== Short problem ==
Copy out each of the entries below, word for word and line for line.
** Start **
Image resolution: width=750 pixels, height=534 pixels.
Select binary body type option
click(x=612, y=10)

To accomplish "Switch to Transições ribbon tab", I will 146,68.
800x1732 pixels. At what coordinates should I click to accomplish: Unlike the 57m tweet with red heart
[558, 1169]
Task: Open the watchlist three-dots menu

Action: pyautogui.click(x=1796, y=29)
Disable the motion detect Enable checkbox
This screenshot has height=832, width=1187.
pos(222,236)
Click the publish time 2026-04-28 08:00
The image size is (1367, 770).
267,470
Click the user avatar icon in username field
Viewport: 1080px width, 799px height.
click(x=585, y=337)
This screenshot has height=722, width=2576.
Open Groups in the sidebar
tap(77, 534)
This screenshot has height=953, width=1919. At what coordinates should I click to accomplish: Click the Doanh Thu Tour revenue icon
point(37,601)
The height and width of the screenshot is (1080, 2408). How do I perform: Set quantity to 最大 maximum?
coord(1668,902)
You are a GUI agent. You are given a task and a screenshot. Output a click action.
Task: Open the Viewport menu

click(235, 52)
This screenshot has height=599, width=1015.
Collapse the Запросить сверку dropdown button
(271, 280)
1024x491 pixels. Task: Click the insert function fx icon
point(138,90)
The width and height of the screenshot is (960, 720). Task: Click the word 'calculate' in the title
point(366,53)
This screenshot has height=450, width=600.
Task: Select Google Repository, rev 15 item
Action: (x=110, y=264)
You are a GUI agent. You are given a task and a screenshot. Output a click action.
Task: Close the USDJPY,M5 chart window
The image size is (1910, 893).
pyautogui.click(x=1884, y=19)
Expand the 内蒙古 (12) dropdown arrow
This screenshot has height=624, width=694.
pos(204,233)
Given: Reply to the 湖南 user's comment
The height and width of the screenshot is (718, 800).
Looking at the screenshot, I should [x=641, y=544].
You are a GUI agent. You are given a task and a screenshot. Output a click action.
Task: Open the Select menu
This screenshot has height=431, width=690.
** End **
== Solution ==
Image resolution: width=750 pixels, height=534 pixels.
Select binary body type option
click(x=612, y=10)

To accomplish "Switch to Transições ribbon tab", I will 146,68.
800x1732 pixels. At what coordinates should I click to accomplish: Unlike the 57m tweet with red heart
[558, 1169]
Task: Open the watchlist three-dots menu

Action: pyautogui.click(x=1796, y=29)
Disable the motion detect Enable checkbox
This screenshot has height=832, width=1187.
pos(222,236)
Click the publish time 2026-04-28 08:00
The image size is (1367, 770).
267,470
Click the user avatar icon in username field
Viewport: 1080px width, 799px height.
click(x=585, y=337)
This screenshot has height=722, width=2576.
Open Groups in the sidebar
tap(77, 534)
This screenshot has height=953, width=1919. At what coordinates should I click to accomplish: Click the Doanh Thu Tour revenue icon
point(37,601)
The height and width of the screenshot is (1080, 2408). How do I perform: Set quantity to 最大 maximum?
coord(1668,902)
You are a GUI agent. You are given a task and a screenshot. Output a click action.
Task: Open the Viewport menu

click(235, 52)
This screenshot has height=599, width=1015.
Collapse the Запросить сверку dropdown button
(271, 280)
1024x491 pixels. Task: Click the insert function fx icon
point(138,90)
The width and height of the screenshot is (960, 720). Task: Click the word 'calculate' in the title
point(366,53)
This screenshot has height=450, width=600.
Task: Select Google Repository, rev 15 item
Action: (x=110, y=264)
You are a GUI agent. You are given a task and a screenshot. Output a click action.
Task: Close the USDJPY,M5 chart window
The image size is (1910, 893).
pyautogui.click(x=1884, y=19)
Expand the 内蒙古 (12) dropdown arrow
This screenshot has height=624, width=694.
pos(204,233)
Given: Reply to the 湖南 user's comment
The height and width of the screenshot is (718, 800).
Looking at the screenshot, I should [x=641, y=544].
You are a GUI agent. You are given a task and a screenshot. Output a click action.
Task: Open the Select menu
This screenshot has height=431, width=690.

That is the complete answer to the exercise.